* _Instructions_
A – Set down the part of the 2024 CFU Club Shield article starting with "- Top scorer(s): Travist" and going on through "4 August 2024.", copied word for word.
B – Name every club listed under "Final positions" in the 2024 CFU Club Shield article.
C – According to the 2024 CFU Club Shield article, which competition did both finalists qualify for?

* _Passage shown_
----
2024 CFU Club Shield

Tournament details
- Host country: Curaçao
- Dates: 25 July – 4 August
- Teams: 20 (from 20 associations)

Final positions
- Champions: Arnett Gardens (1st title)
- Runners-up: Grenades
- Third place: Atlético Pantoja
- Fourth place: Dublanc

Tournament statistics
- Matches played: 20
- Goals scored: 55 (2.75 per match)
- Top scorer(s): Travist Joseph Fabian Reid (4 goals)

= 2024 CFU Club Shield =

Football tournament

The 2024 CFU Club Shield was the seventh edition of the CFU Club Shield, the second-tier annual international club football competition in the Caribbean region, held amongst the clubs affiliated with the Caribbean Football Union (CFU), a sub-confederation of CONCACAF. The tournament was played in Curaçao between 25 July – 4 August 2024.

This iteration of the CFU Club Shield transitioned to the CFU for management and organization.

Arnett Gardens won their first title, defeating Grenades in the final. Both finalists qualified to the 2024 CONCACAF Caribbean Cup.

==Teams==
Among the 31 CFU member associations, 20 of them are classified and each may enter one team in the CONCACAF Caribbean Shield.
----
* _Recorded data_
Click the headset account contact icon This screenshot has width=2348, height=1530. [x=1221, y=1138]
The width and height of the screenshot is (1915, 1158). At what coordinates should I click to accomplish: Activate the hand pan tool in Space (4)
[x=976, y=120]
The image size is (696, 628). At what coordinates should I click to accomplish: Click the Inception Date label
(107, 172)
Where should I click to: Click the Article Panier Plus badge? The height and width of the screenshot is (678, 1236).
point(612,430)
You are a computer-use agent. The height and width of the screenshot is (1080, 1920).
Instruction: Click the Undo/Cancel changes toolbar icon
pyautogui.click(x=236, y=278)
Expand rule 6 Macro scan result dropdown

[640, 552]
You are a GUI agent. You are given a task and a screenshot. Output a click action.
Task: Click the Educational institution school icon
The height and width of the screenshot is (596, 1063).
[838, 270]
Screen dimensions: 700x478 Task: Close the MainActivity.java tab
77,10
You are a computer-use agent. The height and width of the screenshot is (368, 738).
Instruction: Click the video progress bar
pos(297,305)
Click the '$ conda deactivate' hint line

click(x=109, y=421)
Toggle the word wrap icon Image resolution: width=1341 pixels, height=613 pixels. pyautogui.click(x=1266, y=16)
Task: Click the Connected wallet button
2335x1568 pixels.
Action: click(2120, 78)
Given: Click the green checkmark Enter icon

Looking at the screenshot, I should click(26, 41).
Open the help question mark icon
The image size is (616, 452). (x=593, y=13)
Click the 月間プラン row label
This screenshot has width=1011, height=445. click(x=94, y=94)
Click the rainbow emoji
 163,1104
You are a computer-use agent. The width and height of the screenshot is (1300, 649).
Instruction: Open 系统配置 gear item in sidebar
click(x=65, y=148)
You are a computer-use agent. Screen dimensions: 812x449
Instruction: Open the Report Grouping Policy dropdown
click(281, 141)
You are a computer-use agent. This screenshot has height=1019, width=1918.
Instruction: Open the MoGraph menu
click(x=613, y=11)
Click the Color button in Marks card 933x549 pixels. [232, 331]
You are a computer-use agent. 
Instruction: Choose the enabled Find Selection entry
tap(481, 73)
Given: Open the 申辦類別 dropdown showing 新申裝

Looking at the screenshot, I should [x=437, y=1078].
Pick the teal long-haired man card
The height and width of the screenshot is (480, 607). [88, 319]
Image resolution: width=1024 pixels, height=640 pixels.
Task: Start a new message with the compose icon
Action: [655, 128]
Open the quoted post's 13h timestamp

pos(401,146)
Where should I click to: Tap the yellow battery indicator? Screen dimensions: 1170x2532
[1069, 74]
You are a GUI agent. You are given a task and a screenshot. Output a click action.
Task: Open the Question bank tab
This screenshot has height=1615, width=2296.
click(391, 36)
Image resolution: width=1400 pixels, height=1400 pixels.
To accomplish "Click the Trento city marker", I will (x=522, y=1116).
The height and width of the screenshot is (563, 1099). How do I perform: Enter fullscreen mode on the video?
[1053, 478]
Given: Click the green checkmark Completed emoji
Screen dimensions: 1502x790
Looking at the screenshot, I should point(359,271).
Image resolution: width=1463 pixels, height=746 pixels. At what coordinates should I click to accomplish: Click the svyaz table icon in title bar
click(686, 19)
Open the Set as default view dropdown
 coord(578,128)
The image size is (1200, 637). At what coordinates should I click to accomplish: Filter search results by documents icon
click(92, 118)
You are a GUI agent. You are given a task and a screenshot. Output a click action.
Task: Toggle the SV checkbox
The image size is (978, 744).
----
* _Solutions to the problems_
A –
- Top scorer(s): Travist Joseph Fabian Reid (4 goals)

= 2024 CFU Club Shield =

Football tournament

The 2024 CFU Club Shield was the seventh edition of the CFU Club Shield, the second-tier annual international club football competition in the Caribbean region, held amongst the clubs affiliated with the Caribbean Football Union (CFU), a sub-confederation of CONCACAF. The tournament was played in Curaçao between 25 July – 4 August 2024.

B – Arnett Gardens, Grenades, Atlético Pantoja, Dublanc

C – The 2024 CONCACAF Caribbean Cup.